What matters is the annual difference between inflation and interest rates. The higher the difference, the higher the valuation.

Another factor is that companies may have lower returns in the next couple of years due to a recession, which lowers their valuation.

My point is:

Growth stocks don't need to worry as much about lower short term returns. Their short term returns were going to be small anyways compared to their long term returns.
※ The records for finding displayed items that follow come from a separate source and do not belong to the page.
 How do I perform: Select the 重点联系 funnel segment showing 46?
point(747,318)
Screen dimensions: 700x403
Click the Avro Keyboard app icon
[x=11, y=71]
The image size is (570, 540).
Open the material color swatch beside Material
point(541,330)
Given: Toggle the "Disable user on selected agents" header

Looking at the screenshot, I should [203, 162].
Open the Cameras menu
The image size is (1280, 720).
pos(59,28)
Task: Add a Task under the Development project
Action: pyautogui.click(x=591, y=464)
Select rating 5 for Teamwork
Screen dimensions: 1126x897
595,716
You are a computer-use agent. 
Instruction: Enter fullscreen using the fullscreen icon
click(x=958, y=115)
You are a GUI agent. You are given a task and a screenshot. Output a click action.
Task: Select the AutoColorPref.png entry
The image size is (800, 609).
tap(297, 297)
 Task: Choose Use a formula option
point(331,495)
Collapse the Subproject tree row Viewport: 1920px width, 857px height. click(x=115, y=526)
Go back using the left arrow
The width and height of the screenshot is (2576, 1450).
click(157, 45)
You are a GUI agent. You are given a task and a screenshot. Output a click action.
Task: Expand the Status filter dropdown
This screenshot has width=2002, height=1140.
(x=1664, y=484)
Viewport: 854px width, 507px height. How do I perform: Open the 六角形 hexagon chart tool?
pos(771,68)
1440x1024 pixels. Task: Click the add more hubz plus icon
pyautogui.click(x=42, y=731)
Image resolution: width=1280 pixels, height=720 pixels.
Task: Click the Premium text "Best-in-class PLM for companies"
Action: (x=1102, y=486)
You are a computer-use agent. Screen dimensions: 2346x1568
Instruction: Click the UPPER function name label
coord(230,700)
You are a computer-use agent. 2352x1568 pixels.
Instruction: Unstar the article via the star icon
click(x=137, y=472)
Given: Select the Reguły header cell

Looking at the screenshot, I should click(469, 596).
No need to worry about interest rates much either. They are still well below the inflation rate and the FED can't increase rates too much for too long because that will crash the economy and make national debt unsustainable. If they crash the economy they will have to lower rates again and keep doing more QE lol

On the other hand, we can't control inflation as much. There's currently a trend towards reversing globalization, which will increase prices no matter what interest rates are. This will decrease the revenue of many companies buying/selling goods internationally. However, a lot of growth stocks SELL services internationally, mostly software, communications, and entertainment. They aren't affected by commodities as much. Higher inflation means higher returns for these companies over the long run, which should increase their valuation. Plus many these companies have already fallen more than 30-40%...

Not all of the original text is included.